# [The data]
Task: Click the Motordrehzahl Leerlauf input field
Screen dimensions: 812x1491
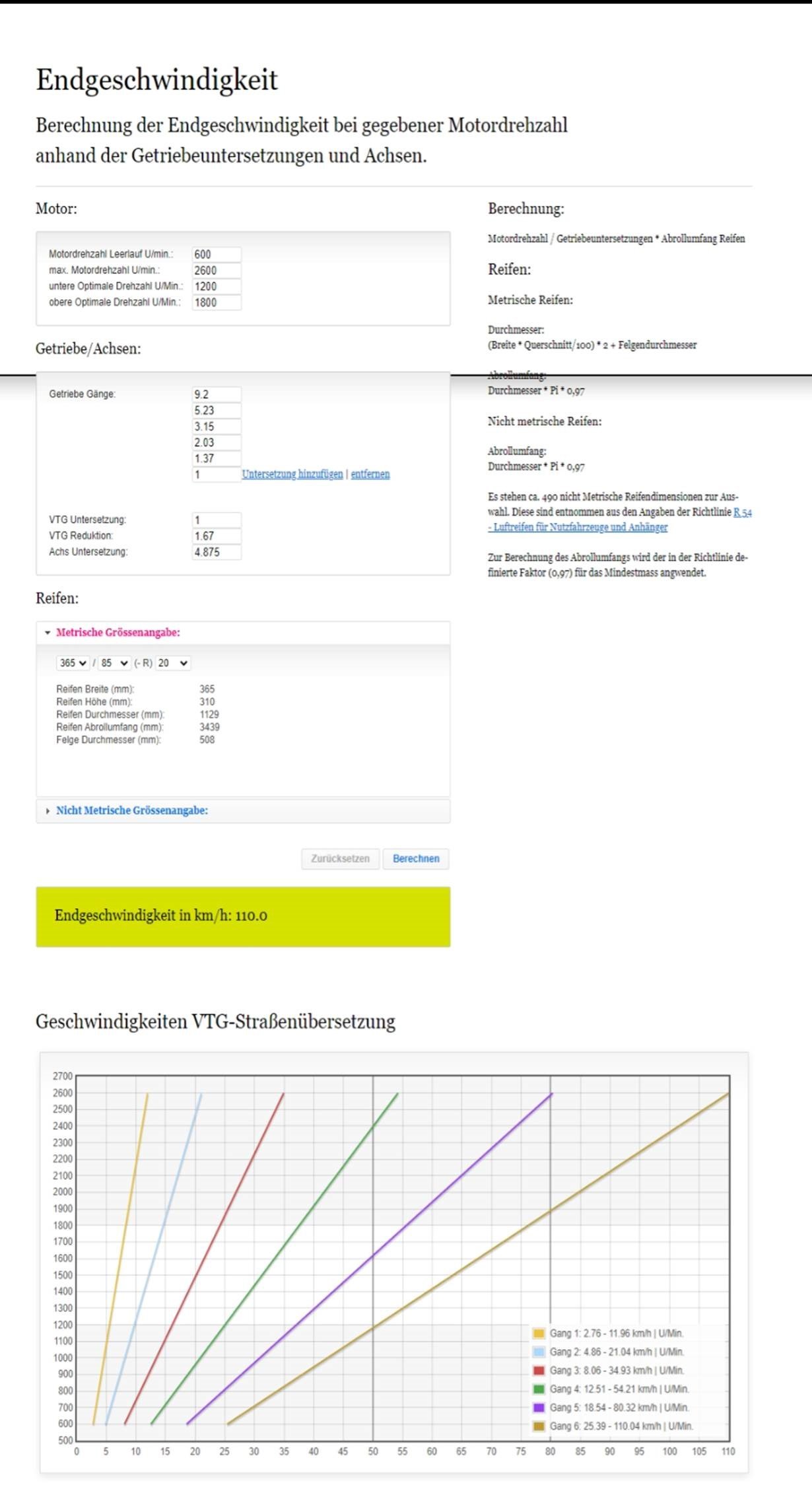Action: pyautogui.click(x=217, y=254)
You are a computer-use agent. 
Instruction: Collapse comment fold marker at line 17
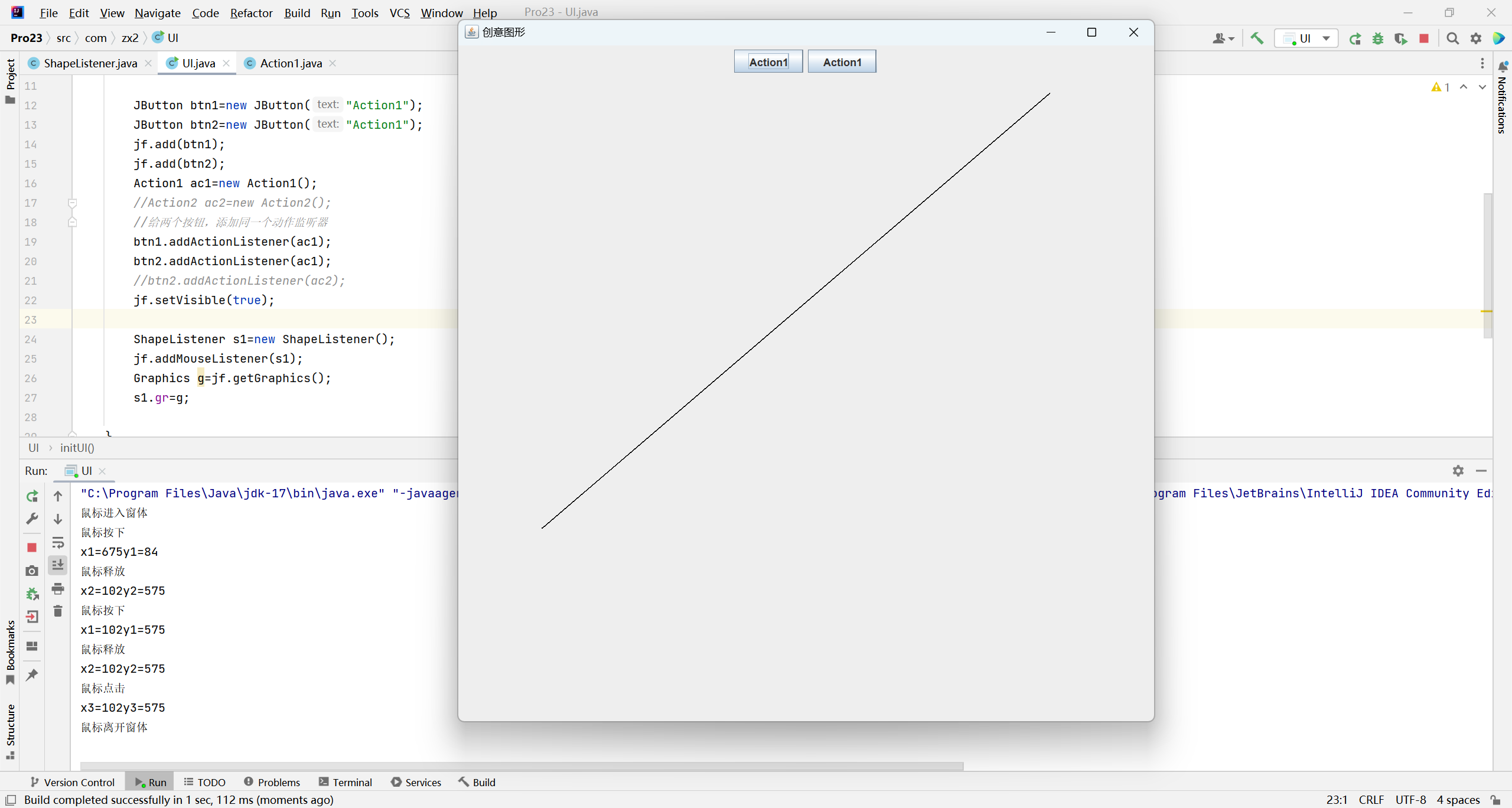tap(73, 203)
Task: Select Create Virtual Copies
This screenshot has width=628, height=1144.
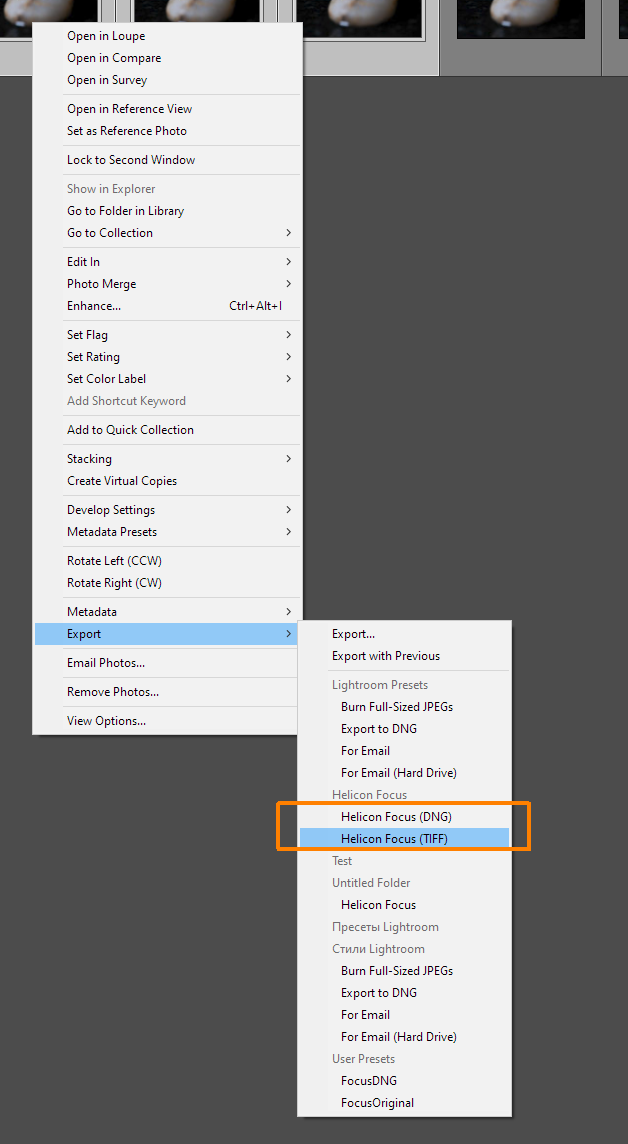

---

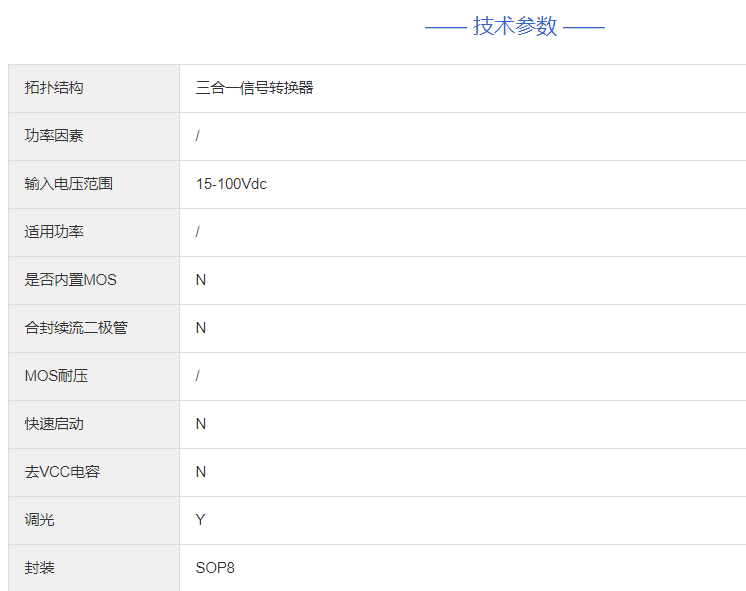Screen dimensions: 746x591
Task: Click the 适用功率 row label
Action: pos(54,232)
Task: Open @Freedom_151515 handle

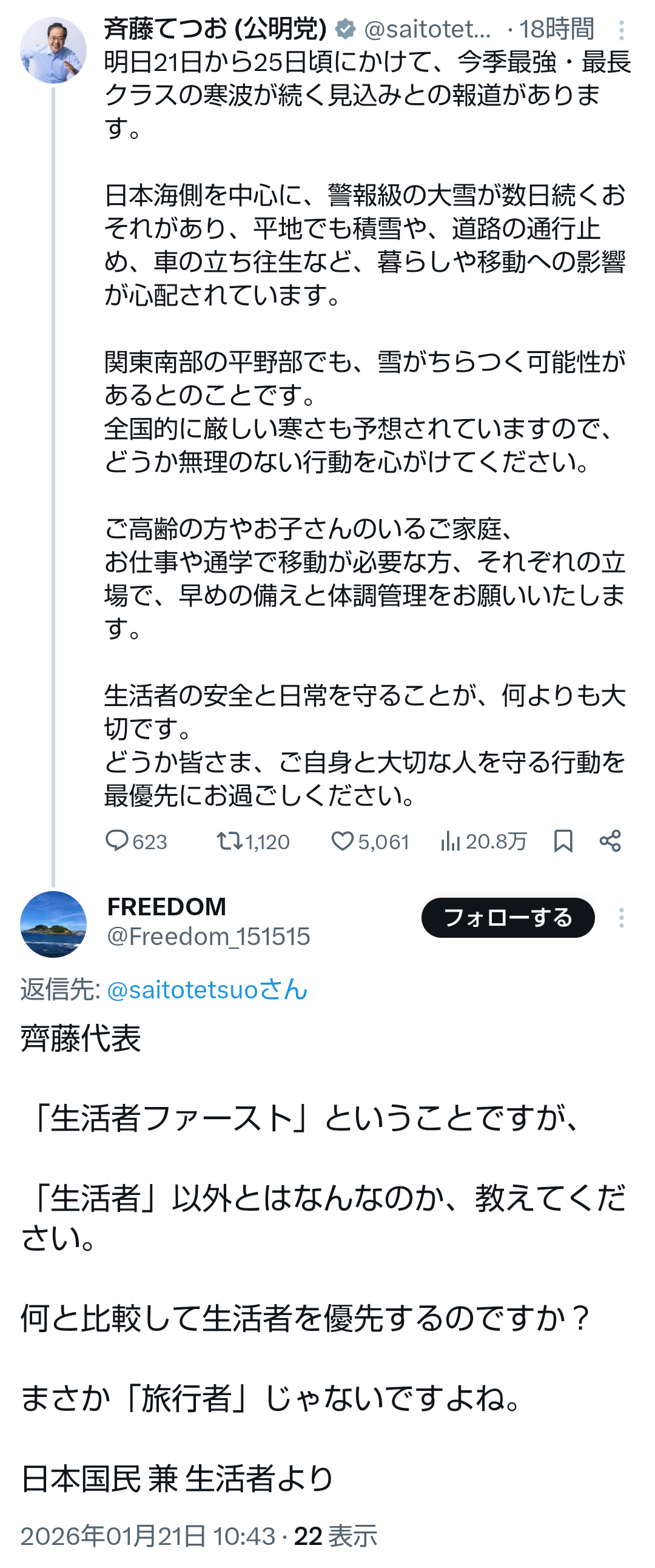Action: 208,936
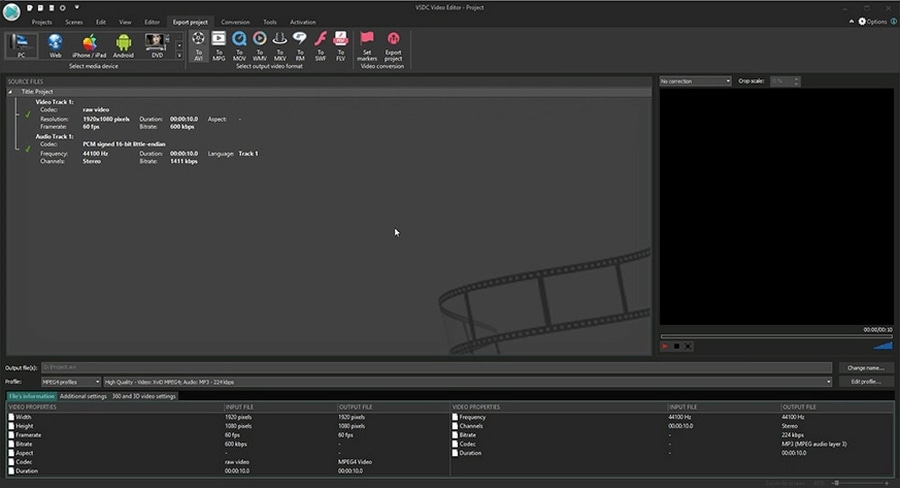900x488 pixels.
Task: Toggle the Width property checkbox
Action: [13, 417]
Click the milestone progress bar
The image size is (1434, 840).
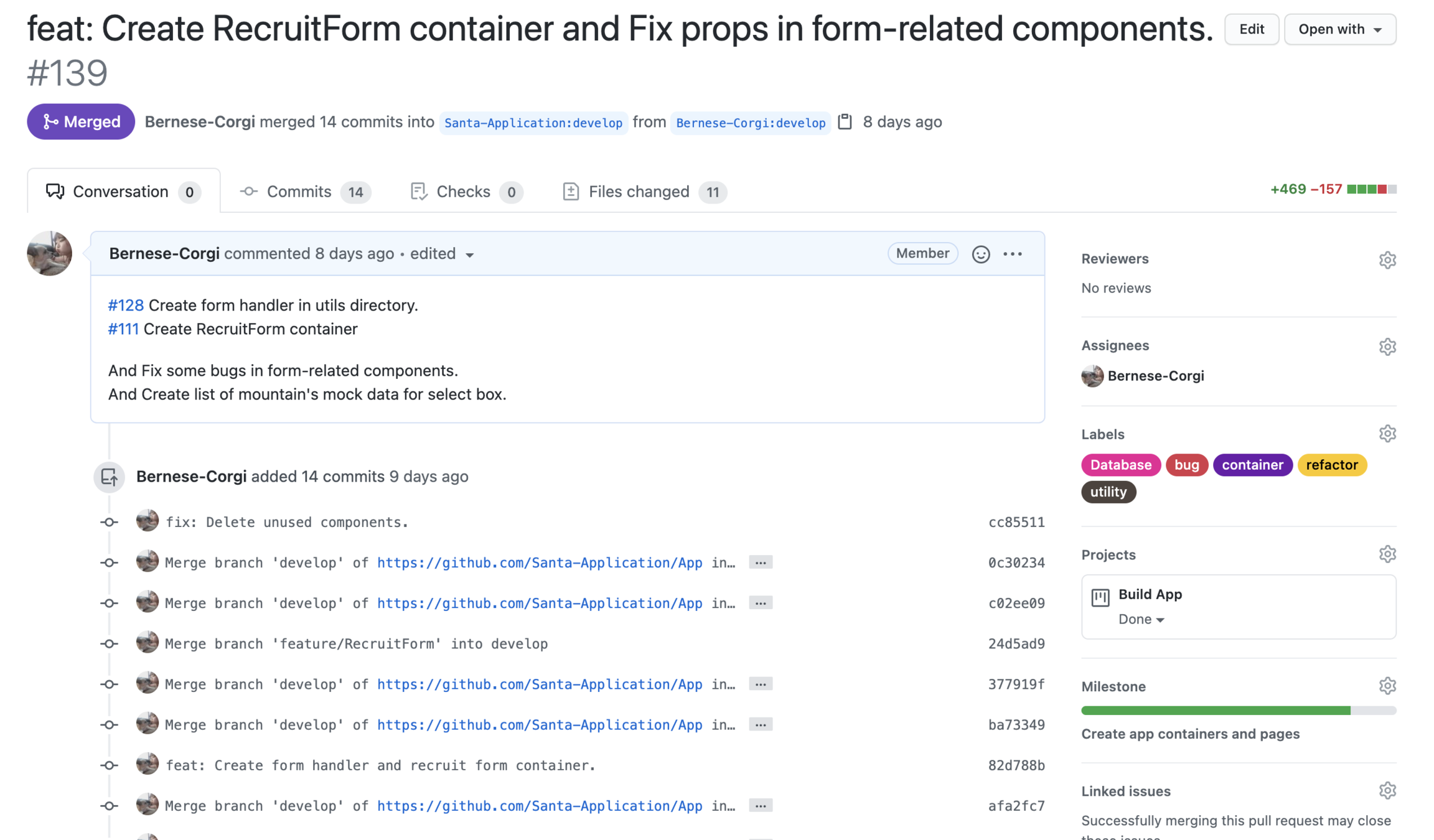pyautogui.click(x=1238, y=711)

--

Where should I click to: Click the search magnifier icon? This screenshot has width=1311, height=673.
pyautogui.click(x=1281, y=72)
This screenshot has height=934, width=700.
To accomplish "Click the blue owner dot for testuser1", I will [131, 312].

# [Description of the task]
Turn the material from the line with "Task: Click the Motordrehzahl" up to and including the line with "This screenshot has width=628, height=1144." into a Markdown table with the columns No. and Entry. Put a row number under No. and one line under Entry, skip blank lines, and leave out the pictures.

# [Written solution]
| No. | Entry |
|---|---|
| 1 | Task: Click the Motordrehzahl Leerlauf input field |
| 2 | Screen dimensions: 812x1491 |
| 3 | Action: pyautogui.click(x=217, y=254) |
| 4 | You are a computer-use agent.  |
| 5 | Instruction: Collapse comment fold marker at line 17 |
| 6 | tap(73, 203) |
| 7 | Task: Select Create Virtual Copies |
| 8 | This screenshot has width=628, height=1144. |